A cette vue, les gendarmes, rendus furieux par la pluie de cailloux qui les avait assaillis, voulurent leur barrer le passage ; mais à ce moment, Nasta, avec une adresse d’Indien, leur lança à la tête sa hache, qui vint raser en sifflant le visage d’un d’entre eux, effleura son casque et tomba à ses pieds. Ce fut le signal du tumulte. Une balle répondit à cette agression, et on entendit le bruit sourd de la chute d’un corps.

C’était Nasta, atteinte par la balle d’un gendarme.

A la vue du sang, les paysans se jetèrent avec rage sur les soldats, qui n’échappèrent à la mort qu’en se sauvant dans le presbytère.

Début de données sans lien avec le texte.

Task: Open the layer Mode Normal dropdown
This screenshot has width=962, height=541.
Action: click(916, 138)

Débarrassés enfin de toute entrave, les vainqueurs reformèrent leurs rangs, et se mirent en marche pour rentrer dans leurs foyers.

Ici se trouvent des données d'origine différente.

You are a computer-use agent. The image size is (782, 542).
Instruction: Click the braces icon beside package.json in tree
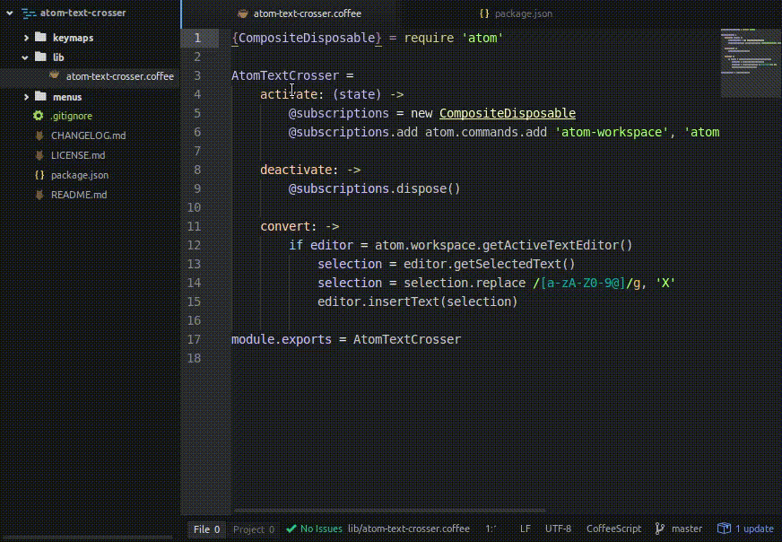39,175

Nasta essaya de se soulever, mais en vain. Des bras vigoureux l’enlevèrent aussitôt, tandis que le tableau, porté en triomphe par deux femmes, dominait la foule comme un étendard.

Makohon entonna alors le cantique : « Vierge immaculée, » que tous répétèrent en chœur, et c’est ainsi que le cortège se dirigea comme une procession triomphale vers Busowiska.

A la vue de cette foule recueillie, et en entendant ces hymnes pieuses, les paysans commencèrent à accourir des champs et de l’intérieur des cabanes, et se mêlèrent à la procession, qui finit par prendre des proportions imposantes.

Les cantiques répétés ainsi par des centaines de voix montaient solennellement vers le ciel, et allaient ensuite se répercuter dans les vallées profondes du Dniester.

Arrivée enfin devant l’église de Busowiska, la procession s’arrêta, mais quand on voulut mettre debout la glorieuse fondatorka,.. on s’aperçut qu’elle ne vivait plus...

L. Lozinski.

(Adapté par Mme Marguerite Poradowska.)